The full set of entries has to be output exactly.
____ Input data
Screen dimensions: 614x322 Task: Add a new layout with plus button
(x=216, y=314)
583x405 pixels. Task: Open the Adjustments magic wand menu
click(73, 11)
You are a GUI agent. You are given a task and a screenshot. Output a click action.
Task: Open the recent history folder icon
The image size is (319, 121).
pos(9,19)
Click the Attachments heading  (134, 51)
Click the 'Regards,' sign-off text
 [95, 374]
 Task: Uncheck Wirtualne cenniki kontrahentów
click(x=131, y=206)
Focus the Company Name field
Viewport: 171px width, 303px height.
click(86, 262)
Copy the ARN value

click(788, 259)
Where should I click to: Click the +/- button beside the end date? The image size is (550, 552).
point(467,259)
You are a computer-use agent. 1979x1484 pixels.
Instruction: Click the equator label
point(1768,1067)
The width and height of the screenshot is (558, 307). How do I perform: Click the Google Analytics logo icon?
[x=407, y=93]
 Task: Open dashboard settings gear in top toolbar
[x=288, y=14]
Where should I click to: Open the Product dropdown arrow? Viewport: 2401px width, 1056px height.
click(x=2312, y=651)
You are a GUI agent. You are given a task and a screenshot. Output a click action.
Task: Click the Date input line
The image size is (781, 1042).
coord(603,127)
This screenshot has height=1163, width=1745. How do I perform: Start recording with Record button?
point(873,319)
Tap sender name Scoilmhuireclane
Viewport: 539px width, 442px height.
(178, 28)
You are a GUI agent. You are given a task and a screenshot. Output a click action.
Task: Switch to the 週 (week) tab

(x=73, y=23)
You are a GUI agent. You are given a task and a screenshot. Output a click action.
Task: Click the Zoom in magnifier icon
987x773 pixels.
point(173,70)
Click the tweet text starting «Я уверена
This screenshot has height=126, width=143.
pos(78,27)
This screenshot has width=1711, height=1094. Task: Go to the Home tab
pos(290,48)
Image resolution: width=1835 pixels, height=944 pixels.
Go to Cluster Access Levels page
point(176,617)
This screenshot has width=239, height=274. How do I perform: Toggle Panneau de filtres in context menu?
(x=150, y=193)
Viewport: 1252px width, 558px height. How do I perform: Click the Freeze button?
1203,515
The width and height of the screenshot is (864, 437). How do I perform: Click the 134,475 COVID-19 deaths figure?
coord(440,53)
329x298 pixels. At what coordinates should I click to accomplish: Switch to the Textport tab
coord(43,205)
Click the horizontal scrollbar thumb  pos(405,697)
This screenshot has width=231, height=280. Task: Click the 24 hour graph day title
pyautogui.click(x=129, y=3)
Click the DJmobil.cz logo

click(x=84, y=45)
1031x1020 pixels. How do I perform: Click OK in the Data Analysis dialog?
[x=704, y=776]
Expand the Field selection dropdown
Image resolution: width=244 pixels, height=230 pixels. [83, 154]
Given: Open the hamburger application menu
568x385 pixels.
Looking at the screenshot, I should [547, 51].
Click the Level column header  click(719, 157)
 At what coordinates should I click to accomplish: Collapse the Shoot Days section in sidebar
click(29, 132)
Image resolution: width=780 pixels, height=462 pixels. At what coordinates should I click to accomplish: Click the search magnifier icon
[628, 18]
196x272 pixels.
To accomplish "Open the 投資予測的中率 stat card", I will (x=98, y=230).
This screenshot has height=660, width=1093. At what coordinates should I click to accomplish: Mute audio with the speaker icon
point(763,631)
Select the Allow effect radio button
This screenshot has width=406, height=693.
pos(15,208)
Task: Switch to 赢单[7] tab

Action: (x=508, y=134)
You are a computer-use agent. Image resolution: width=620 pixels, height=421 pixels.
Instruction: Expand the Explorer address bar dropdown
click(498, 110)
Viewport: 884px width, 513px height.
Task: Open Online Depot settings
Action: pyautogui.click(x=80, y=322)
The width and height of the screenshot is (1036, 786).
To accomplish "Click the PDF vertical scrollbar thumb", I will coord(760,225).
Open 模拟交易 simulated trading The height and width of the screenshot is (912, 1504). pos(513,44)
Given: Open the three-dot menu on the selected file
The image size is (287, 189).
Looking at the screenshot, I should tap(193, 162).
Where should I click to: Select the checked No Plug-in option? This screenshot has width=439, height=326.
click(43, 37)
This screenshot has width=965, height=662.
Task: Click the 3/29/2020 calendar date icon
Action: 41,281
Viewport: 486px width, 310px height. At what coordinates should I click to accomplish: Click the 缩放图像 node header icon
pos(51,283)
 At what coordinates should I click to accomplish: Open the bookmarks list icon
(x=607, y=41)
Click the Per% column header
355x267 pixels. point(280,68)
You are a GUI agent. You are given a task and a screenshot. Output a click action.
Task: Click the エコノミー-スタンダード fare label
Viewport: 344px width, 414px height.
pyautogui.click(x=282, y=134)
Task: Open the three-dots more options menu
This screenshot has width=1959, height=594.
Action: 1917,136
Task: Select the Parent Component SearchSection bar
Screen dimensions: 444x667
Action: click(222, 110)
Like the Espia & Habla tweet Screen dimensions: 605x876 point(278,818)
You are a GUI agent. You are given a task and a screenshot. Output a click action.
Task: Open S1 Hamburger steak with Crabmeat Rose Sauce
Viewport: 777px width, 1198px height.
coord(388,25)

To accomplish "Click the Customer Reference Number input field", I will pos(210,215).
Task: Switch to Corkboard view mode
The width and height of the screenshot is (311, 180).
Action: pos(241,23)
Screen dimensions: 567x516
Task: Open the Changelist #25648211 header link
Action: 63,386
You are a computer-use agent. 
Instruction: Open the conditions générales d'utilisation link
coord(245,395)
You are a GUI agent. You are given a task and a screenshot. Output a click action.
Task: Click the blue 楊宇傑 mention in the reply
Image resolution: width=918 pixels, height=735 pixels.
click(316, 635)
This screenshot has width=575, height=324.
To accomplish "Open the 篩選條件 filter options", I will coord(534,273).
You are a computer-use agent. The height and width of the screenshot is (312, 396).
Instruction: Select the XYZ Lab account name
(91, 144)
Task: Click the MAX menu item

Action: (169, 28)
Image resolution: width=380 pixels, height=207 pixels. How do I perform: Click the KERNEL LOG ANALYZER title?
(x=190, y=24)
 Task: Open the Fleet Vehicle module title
________
— Answer to this exercise —
Screen dimensions: 614x322 Task: Add a new layout with plus button
(x=216, y=314)
583x405 pixels. Task: Open the Adjustments magic wand menu
click(73, 11)
You are a GUI agent. You are given a task and a screenshot. Output a click action.
Task: Open the recent history folder icon
The image size is (319, 121).
pos(9,19)
Click the Attachments heading  (134, 51)
Click the 'Regards,' sign-off text
 [95, 374]
 Task: Uncheck Wirtualne cenniki kontrahentów
click(x=131, y=206)
Focus the Company Name field
Viewport: 171px width, 303px height.
click(86, 262)
Copy the ARN value

click(788, 259)
Where should I click to: Click the +/- button beside the end date? The image size is (550, 552).
point(467,259)
You are a computer-use agent. 1979x1484 pixels.
Instruction: Click the equator label
point(1768,1067)
The width and height of the screenshot is (558, 307). How do I perform: Click the Google Analytics logo icon?
[x=407, y=93]
 Task: Open dashboard settings gear in top toolbar
[x=288, y=14]
Where should I click to: Open the Product dropdown arrow? Viewport: 2401px width, 1056px height.
click(x=2312, y=651)
You are a GUI agent. You are given a task and a screenshot. Output a click action.
Task: Click the Date input line
The image size is (781, 1042).
coord(603,127)
This screenshot has height=1163, width=1745. How do I perform: Start recording with Record button?
point(873,319)
Tap sender name Scoilmhuireclane
Viewport: 539px width, 442px height.
(178, 28)
You are a GUI agent. You are given a task and a screenshot. Output a click action.
Task: Switch to the 週 (week) tab

(x=73, y=23)
You are a GUI agent. You are given a task and a screenshot. Output a click action.
Task: Click the Zoom in magnifier icon
987x773 pixels.
point(173,70)
Click the tweet text starting «Я уверена
This screenshot has height=126, width=143.
pos(78,27)
This screenshot has width=1711, height=1094. Task: Go to the Home tab
pos(290,48)
Image resolution: width=1835 pixels, height=944 pixels.
Go to Cluster Access Levels page
point(176,617)
This screenshot has width=239, height=274. How do I perform: Toggle Panneau de filtres in context menu?
(x=150, y=193)
Viewport: 1252px width, 558px height. How do I perform: Click the Freeze button?
1203,515
The width and height of the screenshot is (864, 437). How do I perform: Click the 134,475 COVID-19 deaths figure?
coord(440,53)
329x298 pixels. At what coordinates should I click to accomplish: Switch to the Textport tab
coord(43,205)
Click the horizontal scrollbar thumb  pos(405,697)
This screenshot has width=231, height=280. Task: Click the 24 hour graph day title
pyautogui.click(x=129, y=3)
Click the DJmobil.cz logo

click(x=84, y=45)
1031x1020 pixels. How do I perform: Click OK in the Data Analysis dialog?
[x=704, y=776]
Expand the Field selection dropdown
Image resolution: width=244 pixels, height=230 pixels. [83, 154]
Given: Open the hamburger application menu
568x385 pixels.
Looking at the screenshot, I should [547, 51].
Click the Level column header  click(719, 157)
 At what coordinates should I click to accomplish: Collapse the Shoot Days section in sidebar
click(29, 132)
Image resolution: width=780 pixels, height=462 pixels. At what coordinates should I click to accomplish: Click the search magnifier icon
[628, 18]
196x272 pixels.
To accomplish "Open the 投資予測的中率 stat card", I will (x=98, y=230).
This screenshot has height=660, width=1093. At what coordinates should I click to accomplish: Mute audio with the speaker icon
point(763,631)
Select the Allow effect radio button
This screenshot has width=406, height=693.
pos(15,208)
Task: Switch to 赢单[7] tab

Action: (x=508, y=134)
You are a computer-use agent. Image resolution: width=620 pixels, height=421 pixels.
Instruction: Expand the Explorer address bar dropdown
click(498, 110)
Viewport: 884px width, 513px height.
Task: Open Online Depot settings
Action: pyautogui.click(x=80, y=322)
The width and height of the screenshot is (1036, 786).
To accomplish "Click the PDF vertical scrollbar thumb", I will coord(760,225).
Open 模拟交易 simulated trading The height and width of the screenshot is (912, 1504). pos(513,44)
Given: Open the three-dot menu on the selected file
The image size is (287, 189).
Looking at the screenshot, I should tap(193, 162).
Where should I click to: Select the checked No Plug-in option? This screenshot has width=439, height=326.
click(43, 37)
This screenshot has width=965, height=662.
Task: Click the 3/29/2020 calendar date icon
Action: 41,281
Viewport: 486px width, 310px height. At what coordinates should I click to accomplish: Click the 缩放图像 node header icon
pos(51,283)
 At what coordinates should I click to accomplish: Open the bookmarks list icon
(x=607, y=41)
Click the Per% column header
355x267 pixels. point(280,68)
You are a GUI agent. You are given a task and a screenshot. Output a click action.
Task: Click the エコノミー-スタンダード fare label
Viewport: 344px width, 414px height.
pyautogui.click(x=282, y=134)
Task: Open the three-dots more options menu
This screenshot has width=1959, height=594.
Action: 1917,136
Task: Select the Parent Component SearchSection bar
Screen dimensions: 444x667
Action: click(222, 110)
Like the Espia & Habla tweet Screen dimensions: 605x876 point(278,818)
You are a GUI agent. You are given a task and a screenshot. Output a click action.
Task: Open S1 Hamburger steak with Crabmeat Rose Sauce
Viewport: 777px width, 1198px height.
coord(388,25)

To accomplish "Click the Customer Reference Number input field", I will pos(210,215).
Task: Switch to Corkboard view mode
The width and height of the screenshot is (311, 180).
Action: pos(241,23)
Screen dimensions: 567x516
Task: Open the Changelist #25648211 header link
Action: 63,386
You are a computer-use agent. 
Instruction: Open the conditions générales d'utilisation link
coord(245,395)
You are a GUI agent. You are given a task and a screenshot. Output a click action.
Task: Click the blue 楊宇傑 mention in the reply
Image resolution: width=918 pixels, height=735 pixels.
click(316, 635)
This screenshot has width=575, height=324.
To accomplish "Open the 篩選條件 filter options", I will coord(534,273).
You are a computer-use agent. The height and width of the screenshot is (312, 396).
Instruction: Select the XYZ Lab account name
(91, 144)
Task: Click the MAX menu item

Action: (169, 28)
Image resolution: width=380 pixels, height=207 pixels. How do I perform: Click the KERNEL LOG ANALYZER title?
(x=190, y=24)
 Task: Open the Fleet Vehicle module title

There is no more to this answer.